These are real constraints. The argument isn't "markdown for everything." It's "anything that needs
history, review, or multiple authors is paying a steep tax in a binary format." Pick the targets
where that tax actually bites: runbooks, ADRs, specs, changelogs.
- **Merge conflicts are real; you just didn't hit one.** This lab fast-forwarded because nothing else
touched `main`. The moment two branches edit the same lines, Git stops and asks *you* to resolve it.
That's a genuine skill, deferred to **Module 6** on purpose so you learn it where the stakes make it
matter.
- **The wiki-clone aha needs a remote.** You can *see* that a host's wiki is a Git repo now, but
cloning it, editing locally, and pushing back requires remotes, which is **Module 8**. The realization is
yours today; the round trip waits a few modules.
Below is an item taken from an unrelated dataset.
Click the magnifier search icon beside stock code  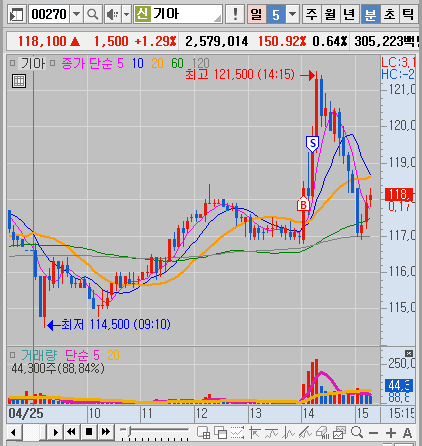tap(92, 14)
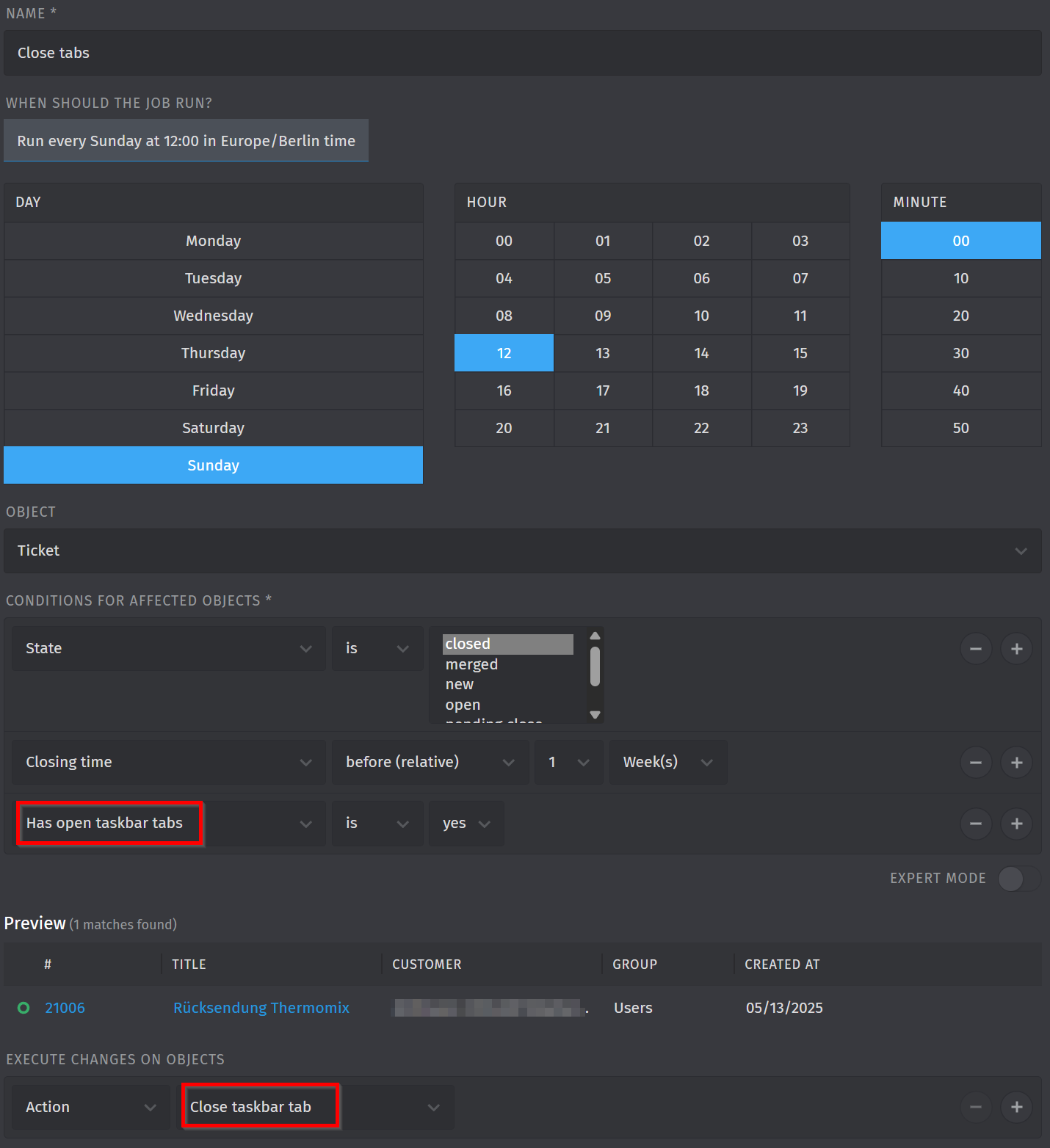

- **The AI writes confident fiction.** It will produce a fluent ADR with a rationale that sounds
exactly like something a senior engineer wrote, and is sometimes simply made up. The format makes
the document reviewable; it does not make the document *true*. Reading the diff is necessary, not
sufficient. You still have to know whether the reasoning is right.
---
## Check for understanding
**You're done when:**
- Your `tasks-app` repo has an `docs/adr/0001-*.md` on `main`, authored by the AI and reviewed by you,
arrived there via a branch and a merge.
- You created a branch, committed to it, merged it back, and deleted it; `git log --oneline` on
`main` shows the ADR commits.
- You can explain, to a skeptical colleague, why the team's runbooks shouldn't be `.docx` files on a
shared drive, using the line-based-diff argument, not just "markdown is nicer."
- You know that your Git host's wiki is itself a Git repo, and what that implies.
When branch/diff/commit/merge feels routine on a document, you're ready for **Module 4**, where the AI
finally comes out of the browser and starts editing your files directly, a step that's only safe
because you can now branch, diff, and revert exactly what it does.